Manifestation nationale: "Une urgence sociale à remobiliser la population", selon la FGTB

La FGTB Bruxelles envisage aussi ces actions comme une obligation de sensibiliser. Le direction prise par le gouvernement n'est pas bonne, il faut en changer.
La FGTB Bruxelles envisage aussi ces actions comme une obligation de sensibiliser. Le direction prise par le gouvernement n'est pas bonne, il faut en changer. - © LAURIE DIEFFEMBACQ - BELGA

Le printemps social est bel et bien là. Les syndicats annoncent un nouveau plan d'actions. La manifestation nationale en front commun syndical, annoncée pour le mardi 24 mai en donnera le coup d'envoi "contre ce gouvernement de menteurs et de larbins", avec notamment une journée de grève nationale le 24 juin, a affirmé ce 1er mai Thierry Bodson, le secrétaire général de la FGTB wallonne. Les dates seront confirmées demain.

Les dernières mesures du gouvernement Michel sur le temps de travail ou les pensions ne passent pas. Du côté bruxellois aussi, le message est clair: il faut agir: "Nous allons faire une grande manifestation syndicale en front commun à Bruxelles et nous allons devoir, fin juin et août-début septembre, organiser des ripostes et on parle évidemment à ce moment-là de grève générale, confirme Philippe Van Muylder, Secrétaire général de la FGTB Bruxelles. Il y a aujourd’hui, je pense, une urgence sociale à remobiliser nos militants, au-delà de remobiliser la population".

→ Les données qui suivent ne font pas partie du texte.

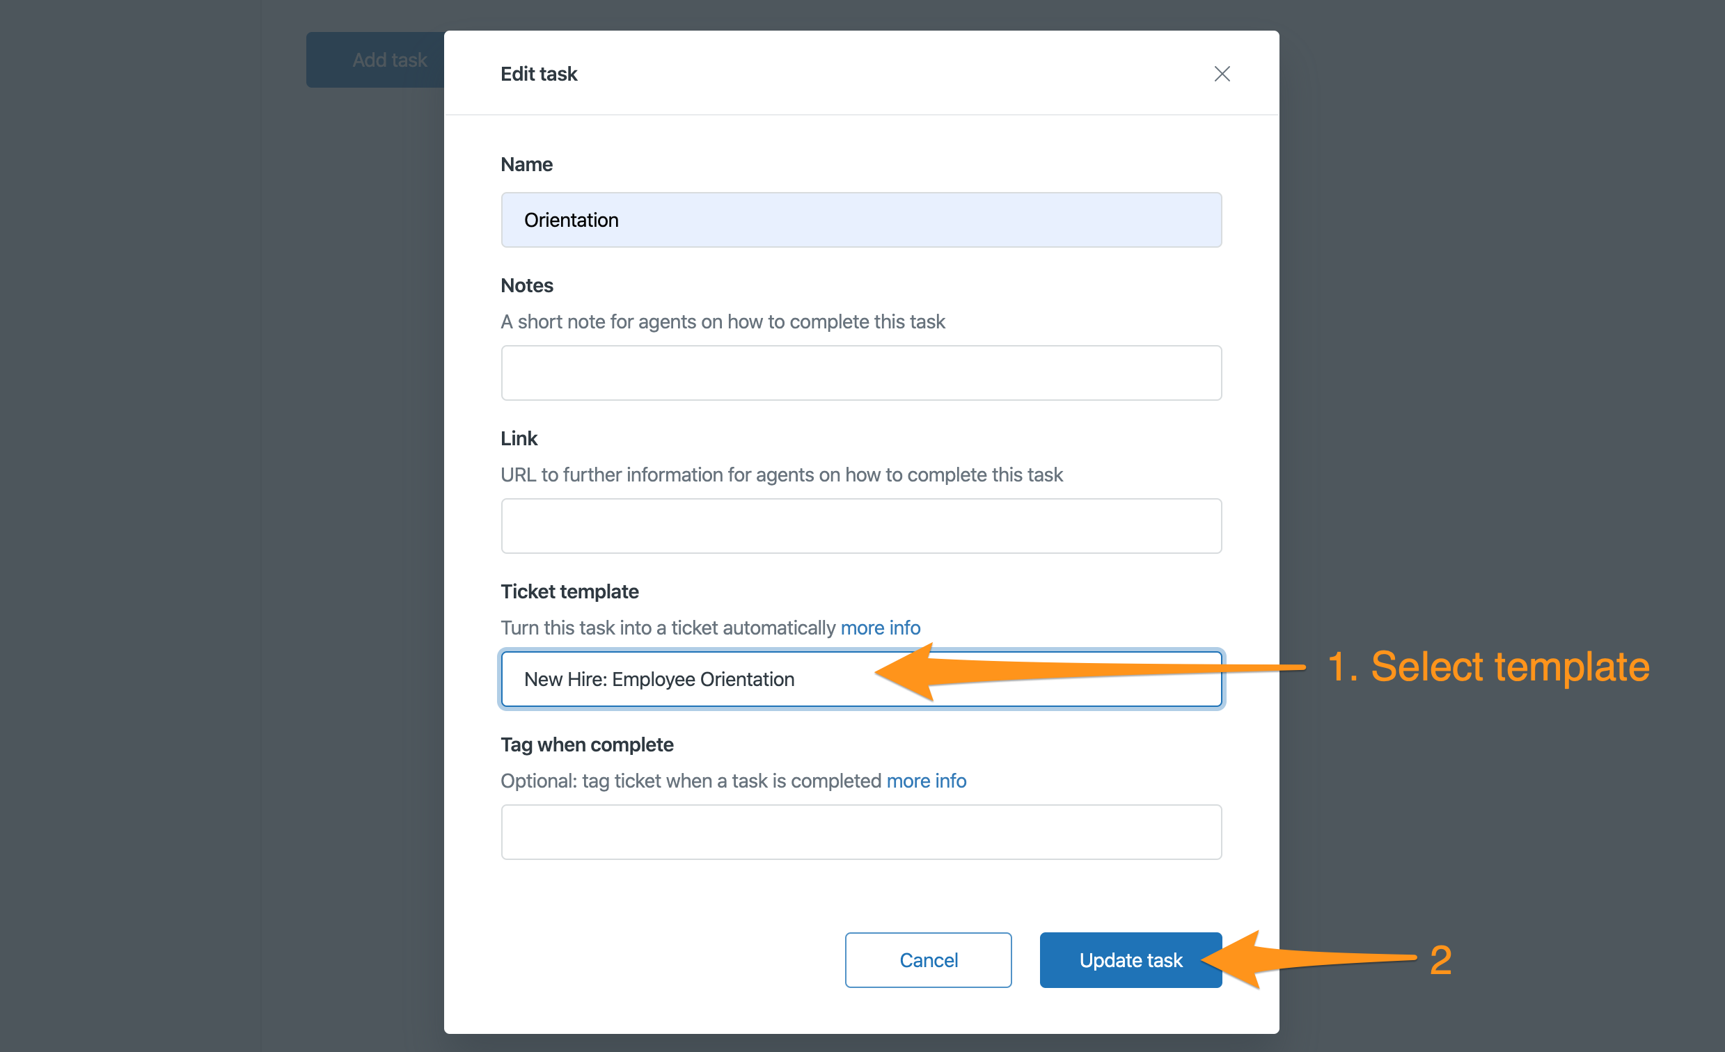Click the short note for agents hint text
The width and height of the screenshot is (1725, 1052).
[722, 321]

"Une nécessité. La précarité c’est le premier combat."

Une mobilisation qui semble nécessaires aux yeux de bien des militants rassemblés dimanche Place Rouppe à Bruxelles pour le 1er mai: "Je pense qu’on va devoir se battre, c’est sûr et certain, ne fût-ce que pour maintenir nos acquis, ne pas régresser, c’est sûr et certain. La précarité c’est le premier combat".

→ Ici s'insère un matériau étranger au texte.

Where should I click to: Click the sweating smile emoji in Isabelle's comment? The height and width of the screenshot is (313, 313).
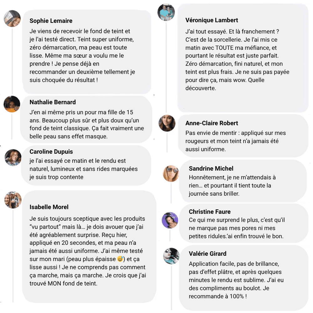[120, 259]
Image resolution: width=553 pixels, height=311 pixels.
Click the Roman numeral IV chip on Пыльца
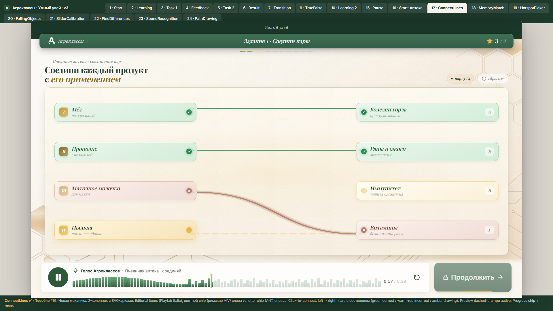coord(64,230)
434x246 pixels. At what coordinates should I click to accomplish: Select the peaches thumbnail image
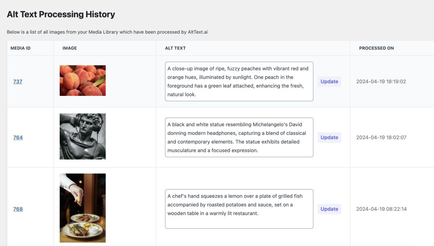[82, 80]
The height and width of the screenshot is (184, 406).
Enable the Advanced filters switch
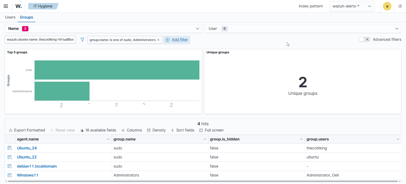point(364,39)
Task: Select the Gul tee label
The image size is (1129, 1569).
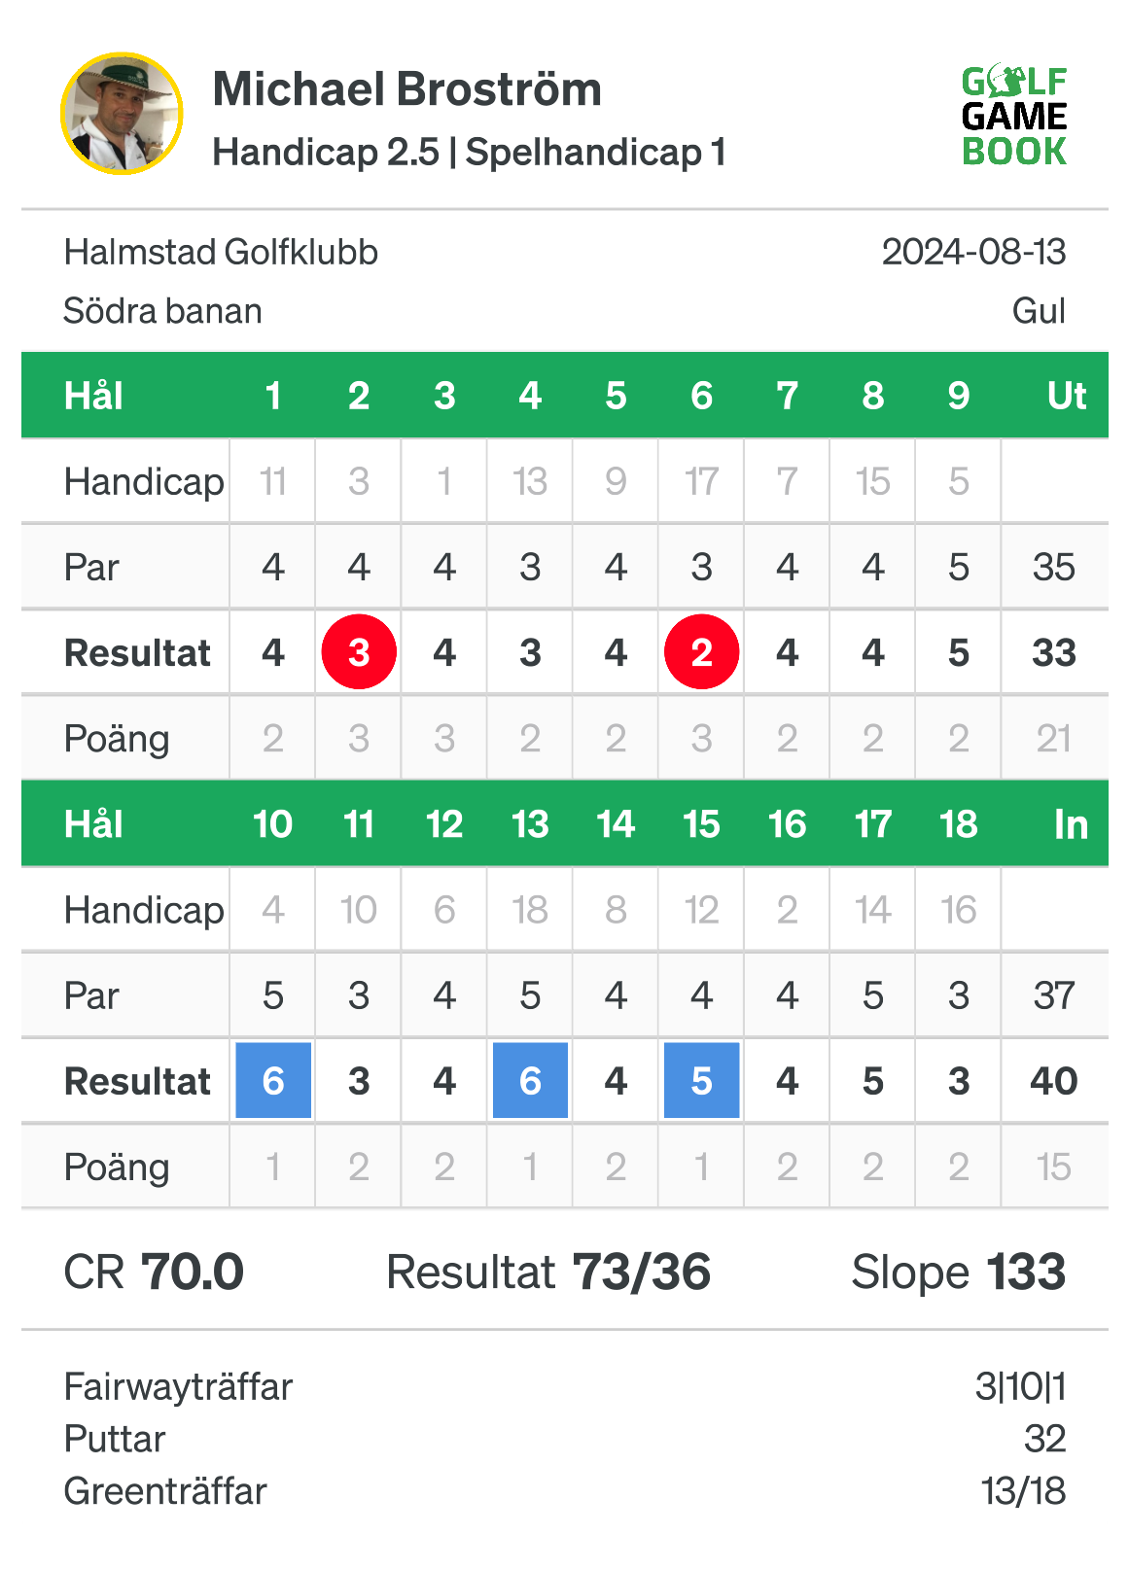Action: point(1040,311)
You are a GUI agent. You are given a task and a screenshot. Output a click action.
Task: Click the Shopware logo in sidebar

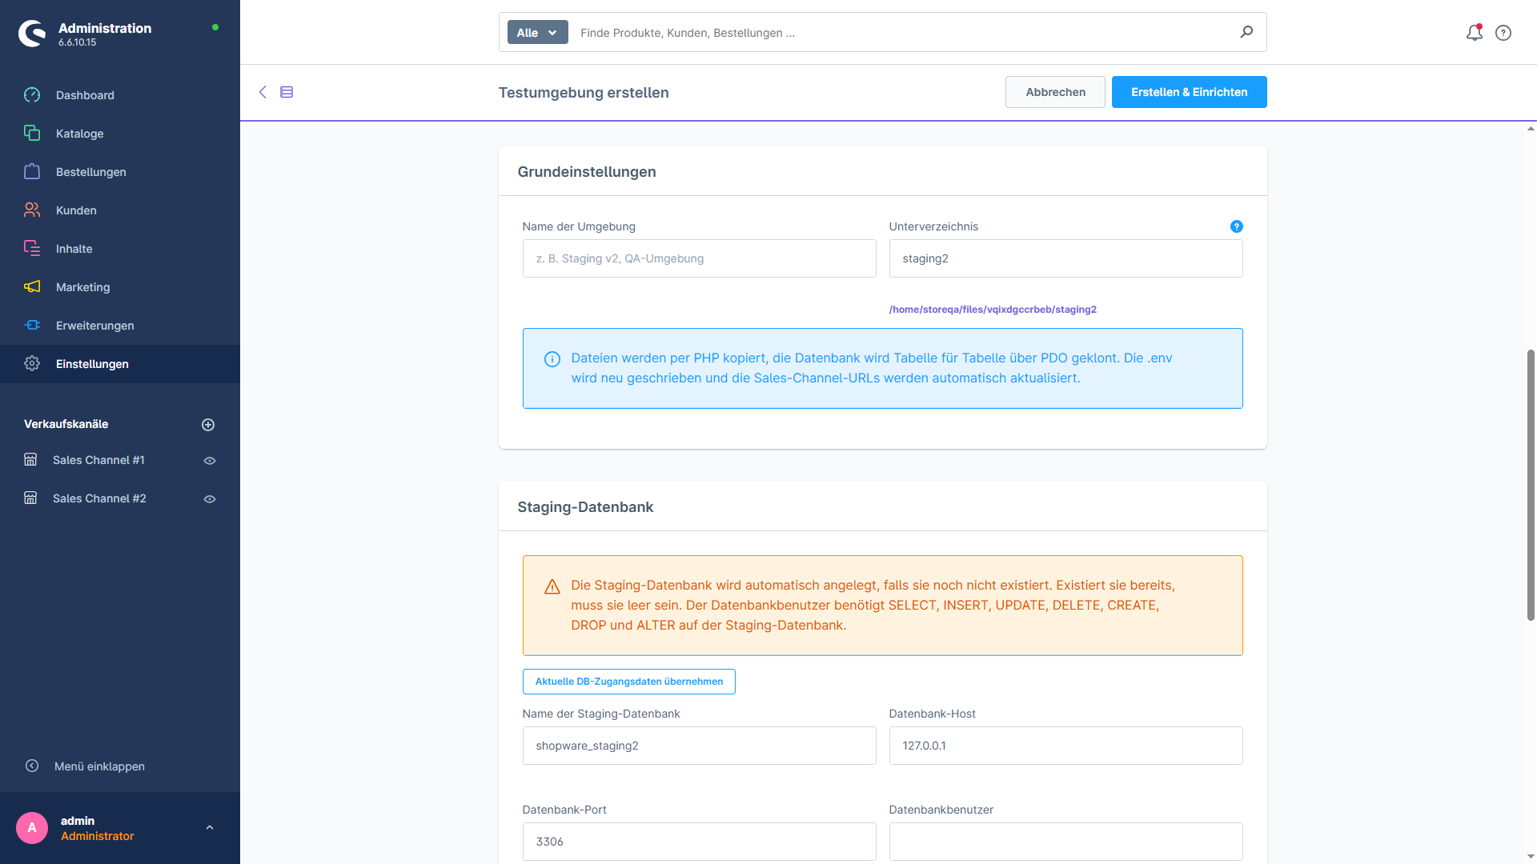(x=32, y=34)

La FGTB Bruxelles envisage aussi ces actions comme l'obligation de sensibiliser. Le direction prise par le gouvernement n'est pas bonne, il faut en changer: "Si on ne fait rien, il est certain que tout passera. C’est aussi tirer la sonnette d’alarme. Je crois qu’il est temps maintenant de discuter d’une alternative au niveau politique, au niveau économique".

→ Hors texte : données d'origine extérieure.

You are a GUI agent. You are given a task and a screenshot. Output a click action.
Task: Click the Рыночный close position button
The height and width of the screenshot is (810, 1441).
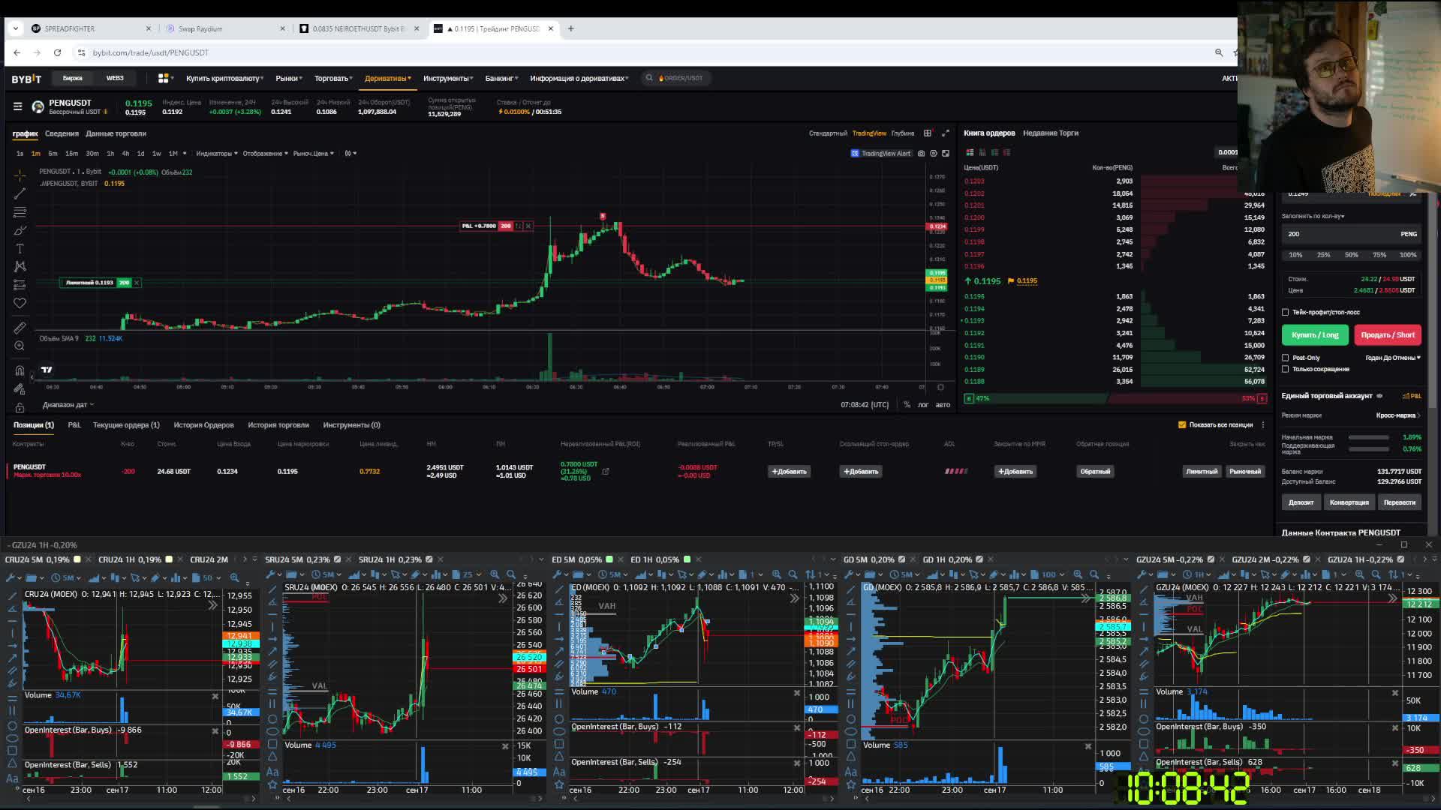[x=1244, y=471]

Philippe Van Muylder voit d'ailleurs des lueurs d'espoir dans certaines initiatives: "Il y a une plateforme, tout autre chose, "hart boven hard" qui s’est développée en Belgique. Ça montre cette nécessité d’avoir un changement dans la politique et si on peut avoir un soutien qui dépasse le cadre syndical, c’est quelque chose qui est nouveau en Belgique, c’est quelque chose qui est fantastique".